## INSTRUCTIONS FOR THE TASK
Once you find the line containing "Viewport: 1200px width, 630px height." in the data below, copy it and each following line exactly, up to and including the line containing "Click the layer 0 color square", and nothing else.

━━━━━━━━━━━━━━━━━━━━━━━━━━━━━━

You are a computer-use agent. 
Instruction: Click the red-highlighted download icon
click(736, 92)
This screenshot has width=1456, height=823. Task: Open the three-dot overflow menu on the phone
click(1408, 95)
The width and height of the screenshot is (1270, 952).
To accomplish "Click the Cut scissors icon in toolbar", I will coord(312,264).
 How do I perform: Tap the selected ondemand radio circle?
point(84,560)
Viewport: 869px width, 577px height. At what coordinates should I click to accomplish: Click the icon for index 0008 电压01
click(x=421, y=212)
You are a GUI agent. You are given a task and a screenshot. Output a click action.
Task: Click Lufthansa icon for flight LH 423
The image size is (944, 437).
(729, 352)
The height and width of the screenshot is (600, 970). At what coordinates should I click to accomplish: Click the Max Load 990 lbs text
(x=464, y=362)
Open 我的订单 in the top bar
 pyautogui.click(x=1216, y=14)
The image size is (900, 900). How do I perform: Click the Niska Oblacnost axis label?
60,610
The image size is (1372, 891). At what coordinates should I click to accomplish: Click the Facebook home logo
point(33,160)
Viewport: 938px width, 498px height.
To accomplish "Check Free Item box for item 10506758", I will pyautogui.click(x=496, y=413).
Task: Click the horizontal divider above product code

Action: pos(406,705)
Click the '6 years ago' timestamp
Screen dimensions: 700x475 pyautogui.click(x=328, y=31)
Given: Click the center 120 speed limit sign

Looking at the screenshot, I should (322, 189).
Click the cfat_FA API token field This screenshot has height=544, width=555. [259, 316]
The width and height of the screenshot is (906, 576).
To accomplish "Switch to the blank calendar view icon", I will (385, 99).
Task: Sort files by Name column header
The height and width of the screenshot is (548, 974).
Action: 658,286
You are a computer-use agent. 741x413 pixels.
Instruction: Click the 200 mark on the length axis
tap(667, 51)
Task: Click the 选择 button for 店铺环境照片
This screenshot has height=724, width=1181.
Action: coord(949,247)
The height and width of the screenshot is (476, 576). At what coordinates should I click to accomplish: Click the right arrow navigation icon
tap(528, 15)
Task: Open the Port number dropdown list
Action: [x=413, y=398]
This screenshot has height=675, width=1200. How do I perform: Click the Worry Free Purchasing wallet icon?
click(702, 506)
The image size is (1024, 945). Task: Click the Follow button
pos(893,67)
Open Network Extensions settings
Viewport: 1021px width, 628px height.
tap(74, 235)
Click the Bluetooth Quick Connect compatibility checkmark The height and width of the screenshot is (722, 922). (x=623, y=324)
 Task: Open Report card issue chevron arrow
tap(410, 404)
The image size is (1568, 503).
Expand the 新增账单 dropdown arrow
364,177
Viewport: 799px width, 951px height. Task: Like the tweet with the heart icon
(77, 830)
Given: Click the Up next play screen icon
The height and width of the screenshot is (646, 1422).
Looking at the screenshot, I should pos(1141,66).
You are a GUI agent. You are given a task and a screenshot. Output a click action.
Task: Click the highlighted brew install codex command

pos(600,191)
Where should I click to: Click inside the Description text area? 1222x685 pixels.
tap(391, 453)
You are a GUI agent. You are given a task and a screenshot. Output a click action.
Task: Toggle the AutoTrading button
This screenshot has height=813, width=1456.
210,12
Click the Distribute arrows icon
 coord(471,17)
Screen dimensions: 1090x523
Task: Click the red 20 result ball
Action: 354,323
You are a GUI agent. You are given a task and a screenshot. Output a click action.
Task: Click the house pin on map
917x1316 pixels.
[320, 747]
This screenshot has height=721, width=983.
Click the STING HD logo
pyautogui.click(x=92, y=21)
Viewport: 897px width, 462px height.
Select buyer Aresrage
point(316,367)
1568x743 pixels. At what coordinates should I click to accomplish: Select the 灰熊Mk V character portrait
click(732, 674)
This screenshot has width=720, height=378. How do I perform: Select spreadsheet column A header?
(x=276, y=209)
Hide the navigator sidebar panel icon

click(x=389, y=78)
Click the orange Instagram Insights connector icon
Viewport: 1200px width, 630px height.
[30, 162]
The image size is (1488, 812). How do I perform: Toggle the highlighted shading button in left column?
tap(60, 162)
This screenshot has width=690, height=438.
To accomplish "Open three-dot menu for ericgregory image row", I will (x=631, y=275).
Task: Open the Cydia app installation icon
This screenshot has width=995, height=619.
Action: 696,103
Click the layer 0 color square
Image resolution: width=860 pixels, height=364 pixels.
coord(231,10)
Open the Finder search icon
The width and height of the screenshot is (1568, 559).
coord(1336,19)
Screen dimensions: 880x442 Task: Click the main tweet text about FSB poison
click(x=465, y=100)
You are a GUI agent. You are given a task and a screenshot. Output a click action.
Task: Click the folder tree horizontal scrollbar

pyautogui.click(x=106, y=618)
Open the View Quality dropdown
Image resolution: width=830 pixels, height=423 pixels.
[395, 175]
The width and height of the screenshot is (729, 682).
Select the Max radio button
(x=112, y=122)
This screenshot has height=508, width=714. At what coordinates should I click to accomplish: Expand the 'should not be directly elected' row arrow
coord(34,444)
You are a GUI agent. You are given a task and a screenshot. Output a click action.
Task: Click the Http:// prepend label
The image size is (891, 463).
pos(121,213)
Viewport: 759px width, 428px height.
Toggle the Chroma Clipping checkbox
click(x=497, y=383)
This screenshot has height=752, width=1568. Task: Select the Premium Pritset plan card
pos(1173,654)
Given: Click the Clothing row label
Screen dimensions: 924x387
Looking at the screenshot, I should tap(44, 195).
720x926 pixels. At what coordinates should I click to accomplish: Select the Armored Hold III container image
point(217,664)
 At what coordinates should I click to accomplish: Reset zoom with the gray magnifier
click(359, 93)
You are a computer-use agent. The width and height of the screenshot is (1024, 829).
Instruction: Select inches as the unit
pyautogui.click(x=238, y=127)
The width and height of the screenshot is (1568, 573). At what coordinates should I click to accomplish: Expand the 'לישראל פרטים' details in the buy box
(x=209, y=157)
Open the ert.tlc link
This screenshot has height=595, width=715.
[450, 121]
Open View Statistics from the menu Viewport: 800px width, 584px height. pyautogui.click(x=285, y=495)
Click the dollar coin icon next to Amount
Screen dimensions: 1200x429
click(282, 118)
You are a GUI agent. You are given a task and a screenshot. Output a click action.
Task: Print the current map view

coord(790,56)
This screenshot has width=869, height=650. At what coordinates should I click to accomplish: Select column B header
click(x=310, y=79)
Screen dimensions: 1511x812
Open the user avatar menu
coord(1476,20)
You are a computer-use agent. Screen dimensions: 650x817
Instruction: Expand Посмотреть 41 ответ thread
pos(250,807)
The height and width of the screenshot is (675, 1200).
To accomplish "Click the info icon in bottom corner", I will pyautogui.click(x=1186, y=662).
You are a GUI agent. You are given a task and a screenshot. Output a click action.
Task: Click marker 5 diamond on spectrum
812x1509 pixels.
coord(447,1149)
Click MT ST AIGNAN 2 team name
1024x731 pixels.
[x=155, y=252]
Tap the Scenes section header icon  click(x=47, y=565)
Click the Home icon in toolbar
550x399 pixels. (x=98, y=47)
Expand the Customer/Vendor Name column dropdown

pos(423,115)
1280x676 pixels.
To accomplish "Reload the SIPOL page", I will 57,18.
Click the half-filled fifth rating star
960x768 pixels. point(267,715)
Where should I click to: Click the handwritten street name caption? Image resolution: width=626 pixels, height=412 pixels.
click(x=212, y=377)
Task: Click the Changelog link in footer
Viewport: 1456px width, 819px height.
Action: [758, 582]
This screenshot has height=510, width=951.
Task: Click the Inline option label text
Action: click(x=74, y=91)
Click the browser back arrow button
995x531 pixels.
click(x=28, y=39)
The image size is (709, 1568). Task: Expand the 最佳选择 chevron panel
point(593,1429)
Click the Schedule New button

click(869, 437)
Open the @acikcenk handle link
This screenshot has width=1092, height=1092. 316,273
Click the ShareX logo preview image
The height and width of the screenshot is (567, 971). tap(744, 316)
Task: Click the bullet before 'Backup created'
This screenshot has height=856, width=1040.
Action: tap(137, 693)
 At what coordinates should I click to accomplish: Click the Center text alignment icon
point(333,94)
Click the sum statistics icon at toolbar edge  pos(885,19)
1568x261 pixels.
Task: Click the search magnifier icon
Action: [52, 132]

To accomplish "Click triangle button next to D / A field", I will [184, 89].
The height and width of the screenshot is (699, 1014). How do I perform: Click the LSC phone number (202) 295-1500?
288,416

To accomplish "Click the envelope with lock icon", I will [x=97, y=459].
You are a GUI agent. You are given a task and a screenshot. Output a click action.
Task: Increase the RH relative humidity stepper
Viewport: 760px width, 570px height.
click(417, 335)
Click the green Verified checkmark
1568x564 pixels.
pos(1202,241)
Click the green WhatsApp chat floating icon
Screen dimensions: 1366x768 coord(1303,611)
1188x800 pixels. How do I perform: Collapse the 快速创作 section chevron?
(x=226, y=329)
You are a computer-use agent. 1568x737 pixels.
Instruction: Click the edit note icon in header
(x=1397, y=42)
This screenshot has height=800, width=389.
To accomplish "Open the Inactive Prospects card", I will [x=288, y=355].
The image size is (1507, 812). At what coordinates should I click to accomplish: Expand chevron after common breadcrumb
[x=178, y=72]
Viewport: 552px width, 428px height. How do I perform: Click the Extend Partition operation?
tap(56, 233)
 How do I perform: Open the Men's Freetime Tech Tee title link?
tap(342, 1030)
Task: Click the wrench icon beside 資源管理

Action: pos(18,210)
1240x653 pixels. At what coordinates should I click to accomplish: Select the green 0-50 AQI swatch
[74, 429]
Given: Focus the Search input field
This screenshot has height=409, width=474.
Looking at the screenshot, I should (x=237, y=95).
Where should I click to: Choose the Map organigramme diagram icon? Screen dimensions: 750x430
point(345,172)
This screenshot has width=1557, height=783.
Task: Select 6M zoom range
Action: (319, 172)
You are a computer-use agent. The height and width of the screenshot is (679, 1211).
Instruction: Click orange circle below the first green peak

━━━━━━━━━━━━━━━━━━━━━━━━━━━━━━

## WRITTEN RESPONSE
Viewport: 1200px width, 630px height.
[30, 162]
The image size is (1488, 812). How do I perform: Toggle the highlighted shading button in left column?
tap(60, 162)
This screenshot has width=690, height=438.
To accomplish "Open three-dot menu for ericgregory image row", I will (x=631, y=275).
Task: Open the Cydia app installation icon
This screenshot has width=995, height=619.
Action: 696,103
Click the layer 0 color square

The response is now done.